Passage:
I like to think of this type of listening as a gift I can give the other person. And vice versa. How often do any of us get the opportunity to be listened to, fully, compassionately, and without interruption?
Back to our dyad about to hold a difficult conversation.
Sometimes it is obvious who speaks first in this conversation; sometimes the two of you will have to decide. I don’t know that it matters how you come to find yourself in a conversation with someone with whom you disagree. Sometimes the setting is informal; sometimes it’s formal. Sometimes it’s spontaneous; sometimes it’s planned.
And remember Steven Covey’s admonition (Habit #5):
Seek first to understand, then to be understood.
Listening starts with cultivating an attitude of curiosity.
Listen quietly, without interruption. Ask questions during this stage only for the purpose of clarifying your understanding.
If it helps, pretend you are interviewing an ET.
What are the values and priorities on that planet?
How do certain events affect him or her?

Provided material:
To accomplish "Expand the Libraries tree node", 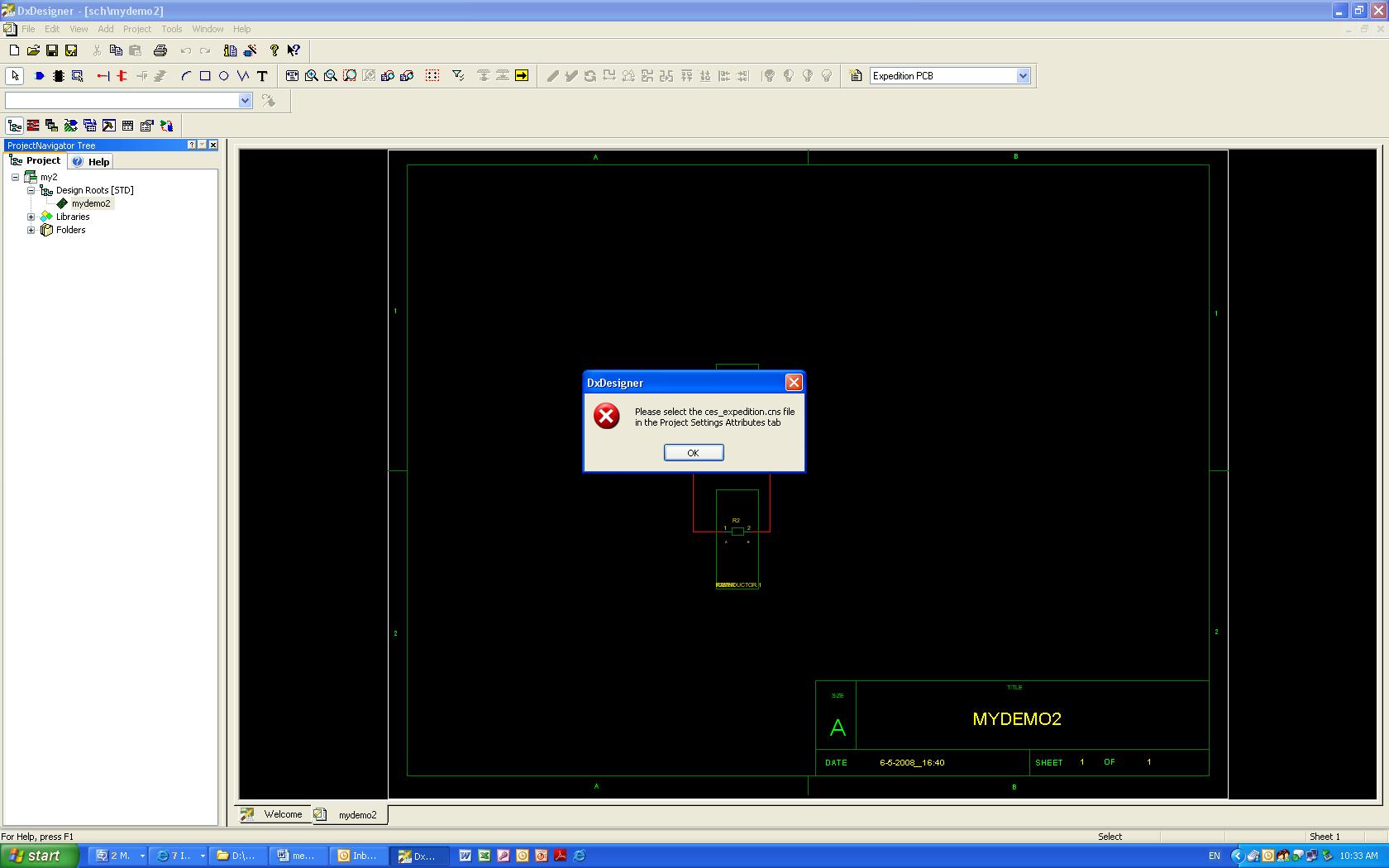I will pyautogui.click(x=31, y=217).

--

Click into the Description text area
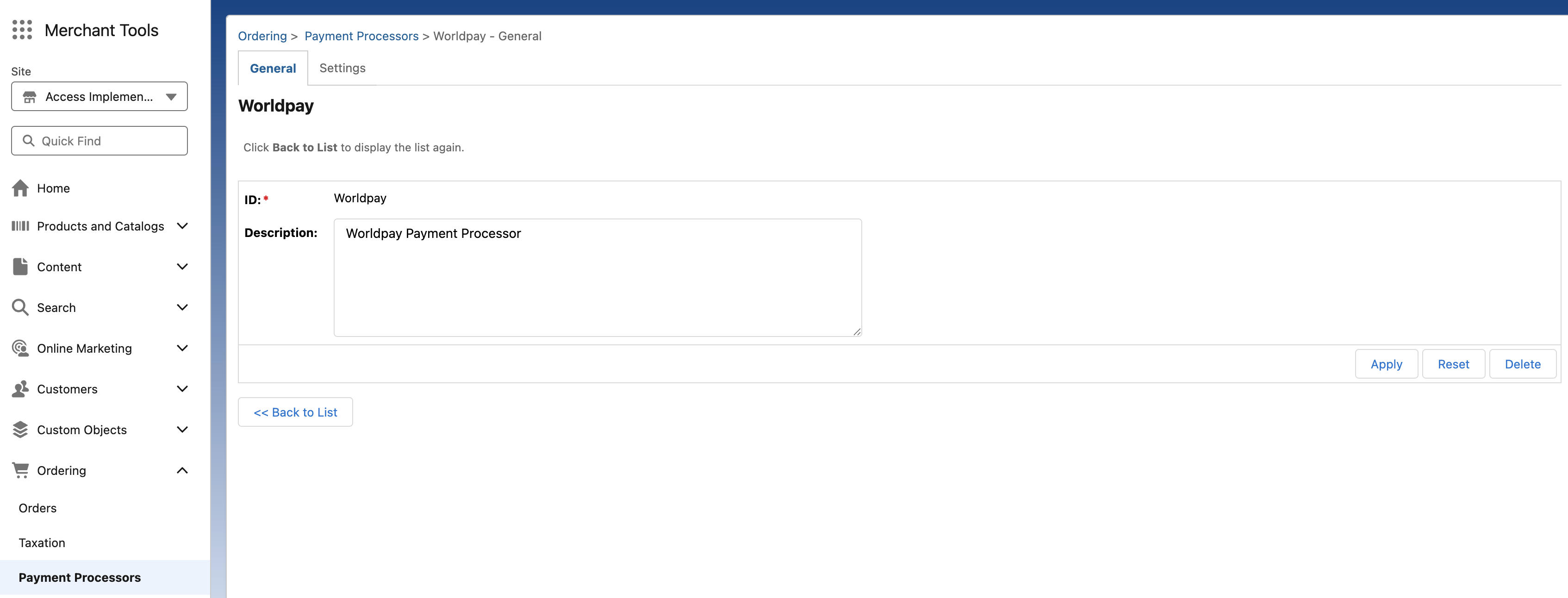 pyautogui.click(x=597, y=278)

Written tasks:
1) Revise the passage on listening between "And remember Steven" and "interviewing an ET.", inclusive, swapping "curiosity" for "openness".
2) Carry on the passage about listening in difficult conversations from the point where it stops.

The responses:
1)
And remember Steven Covey’s admonition (Habit #5):
Seek first to understand, then to be understood.
Listening starts with cultivating an attitude of openness.
Listen quietly, without interruption. Ask questions during this stage only for the purpose of clarifying your understanding.
If it helps, pretend you are interviewing an ET.

2)
What is critical (and most difficult) is to keep yourself from offering solutions, conclusions, judgments, or arguments. There will be a time to present your views, and it is not now. Instead,
- Acknowledge as much as you can, understanding that acknowledging is not the same as agreeing. For example, try using “This sounds really important to you.”
- Let the Other know what you’ve heard. Summarize and repeat as needed.
- Ask questions only to help clarify.
I posted this image just to help us remember why we are doing this. We’ll come back to LEAP in two weeks with the E (Empathy — an important part of listening with your heart).
In the meantime, do you consider yourself a good listener? Why or why not? What challenges do you see in simply listening as a first step in a difficult conversation?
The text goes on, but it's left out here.